— Start of RECORDS FOR THIS EXERCISE —

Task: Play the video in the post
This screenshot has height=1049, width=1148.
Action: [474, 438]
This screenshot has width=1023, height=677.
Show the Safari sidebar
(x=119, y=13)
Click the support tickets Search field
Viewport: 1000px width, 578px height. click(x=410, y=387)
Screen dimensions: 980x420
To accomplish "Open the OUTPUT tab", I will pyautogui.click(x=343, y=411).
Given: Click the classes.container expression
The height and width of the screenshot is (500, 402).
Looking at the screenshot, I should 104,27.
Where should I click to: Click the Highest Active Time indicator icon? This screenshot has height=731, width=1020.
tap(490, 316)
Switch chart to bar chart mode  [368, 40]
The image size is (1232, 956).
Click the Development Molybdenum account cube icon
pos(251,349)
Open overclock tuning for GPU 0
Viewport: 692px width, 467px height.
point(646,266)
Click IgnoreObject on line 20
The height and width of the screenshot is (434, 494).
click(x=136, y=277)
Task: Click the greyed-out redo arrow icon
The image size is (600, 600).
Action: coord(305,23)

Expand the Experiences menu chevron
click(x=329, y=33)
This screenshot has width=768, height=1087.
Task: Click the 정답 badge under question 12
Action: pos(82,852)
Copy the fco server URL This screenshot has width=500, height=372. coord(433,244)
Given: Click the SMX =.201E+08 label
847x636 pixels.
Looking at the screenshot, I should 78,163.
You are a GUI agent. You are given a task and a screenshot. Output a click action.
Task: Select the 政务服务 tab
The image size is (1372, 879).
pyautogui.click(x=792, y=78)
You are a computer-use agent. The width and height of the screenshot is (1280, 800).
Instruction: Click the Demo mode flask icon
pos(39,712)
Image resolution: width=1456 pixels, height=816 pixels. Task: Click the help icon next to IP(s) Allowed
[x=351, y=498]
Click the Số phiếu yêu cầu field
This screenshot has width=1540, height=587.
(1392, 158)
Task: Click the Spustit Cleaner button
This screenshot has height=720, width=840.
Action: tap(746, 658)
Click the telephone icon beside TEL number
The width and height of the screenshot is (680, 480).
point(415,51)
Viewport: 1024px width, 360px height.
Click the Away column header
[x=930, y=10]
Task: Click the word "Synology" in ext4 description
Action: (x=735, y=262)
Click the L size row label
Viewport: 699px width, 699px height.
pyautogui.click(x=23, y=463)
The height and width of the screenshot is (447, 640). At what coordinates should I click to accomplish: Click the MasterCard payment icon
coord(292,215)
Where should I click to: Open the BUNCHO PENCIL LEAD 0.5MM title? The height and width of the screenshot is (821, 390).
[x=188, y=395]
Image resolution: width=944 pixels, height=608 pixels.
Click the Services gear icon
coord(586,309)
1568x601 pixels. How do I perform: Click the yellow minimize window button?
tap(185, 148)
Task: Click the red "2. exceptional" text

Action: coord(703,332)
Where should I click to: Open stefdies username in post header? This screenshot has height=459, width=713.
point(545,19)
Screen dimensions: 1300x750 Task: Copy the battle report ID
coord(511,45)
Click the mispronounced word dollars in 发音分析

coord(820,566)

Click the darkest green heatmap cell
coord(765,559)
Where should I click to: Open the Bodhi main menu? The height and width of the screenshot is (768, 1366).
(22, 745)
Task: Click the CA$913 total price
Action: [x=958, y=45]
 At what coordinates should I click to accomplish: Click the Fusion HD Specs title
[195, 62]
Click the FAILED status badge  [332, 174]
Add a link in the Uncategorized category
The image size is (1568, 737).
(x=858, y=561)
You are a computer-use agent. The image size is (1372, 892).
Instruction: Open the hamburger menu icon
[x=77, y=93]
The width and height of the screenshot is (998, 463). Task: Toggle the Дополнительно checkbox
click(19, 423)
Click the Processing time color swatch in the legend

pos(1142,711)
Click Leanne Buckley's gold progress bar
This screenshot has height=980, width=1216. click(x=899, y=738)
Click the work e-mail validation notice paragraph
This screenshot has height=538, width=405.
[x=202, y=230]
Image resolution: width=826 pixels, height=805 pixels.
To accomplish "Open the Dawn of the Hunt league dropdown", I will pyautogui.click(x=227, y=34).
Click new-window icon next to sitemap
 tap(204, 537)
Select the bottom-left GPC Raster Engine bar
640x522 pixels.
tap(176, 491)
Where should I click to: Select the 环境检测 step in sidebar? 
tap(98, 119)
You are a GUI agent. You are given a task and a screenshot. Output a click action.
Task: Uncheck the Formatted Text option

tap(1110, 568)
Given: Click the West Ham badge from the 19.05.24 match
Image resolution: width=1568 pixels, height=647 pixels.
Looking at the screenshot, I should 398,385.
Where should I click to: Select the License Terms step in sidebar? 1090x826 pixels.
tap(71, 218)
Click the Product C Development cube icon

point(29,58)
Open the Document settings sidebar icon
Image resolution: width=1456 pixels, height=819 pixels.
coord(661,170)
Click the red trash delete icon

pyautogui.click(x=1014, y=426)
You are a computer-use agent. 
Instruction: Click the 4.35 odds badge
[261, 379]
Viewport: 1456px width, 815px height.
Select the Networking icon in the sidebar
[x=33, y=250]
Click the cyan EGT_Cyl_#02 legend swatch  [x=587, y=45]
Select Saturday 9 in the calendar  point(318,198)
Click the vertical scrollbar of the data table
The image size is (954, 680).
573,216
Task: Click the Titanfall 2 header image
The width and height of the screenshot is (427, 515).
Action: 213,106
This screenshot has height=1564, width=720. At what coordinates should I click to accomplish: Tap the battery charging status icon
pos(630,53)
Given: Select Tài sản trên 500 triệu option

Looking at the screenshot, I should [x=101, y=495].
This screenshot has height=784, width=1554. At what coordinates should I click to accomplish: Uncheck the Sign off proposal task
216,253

— End of RECORDS FOR THIS EXERCISE —

GOAL - Return each line of the rows above that contains the word "computer".

WORKED ANSWER -
You are a computer-use agent. The width and height of the screenshot is (1280, 800).
You are a computer-use agent. The image size is (1372, 892).
You are a computer-use agent. 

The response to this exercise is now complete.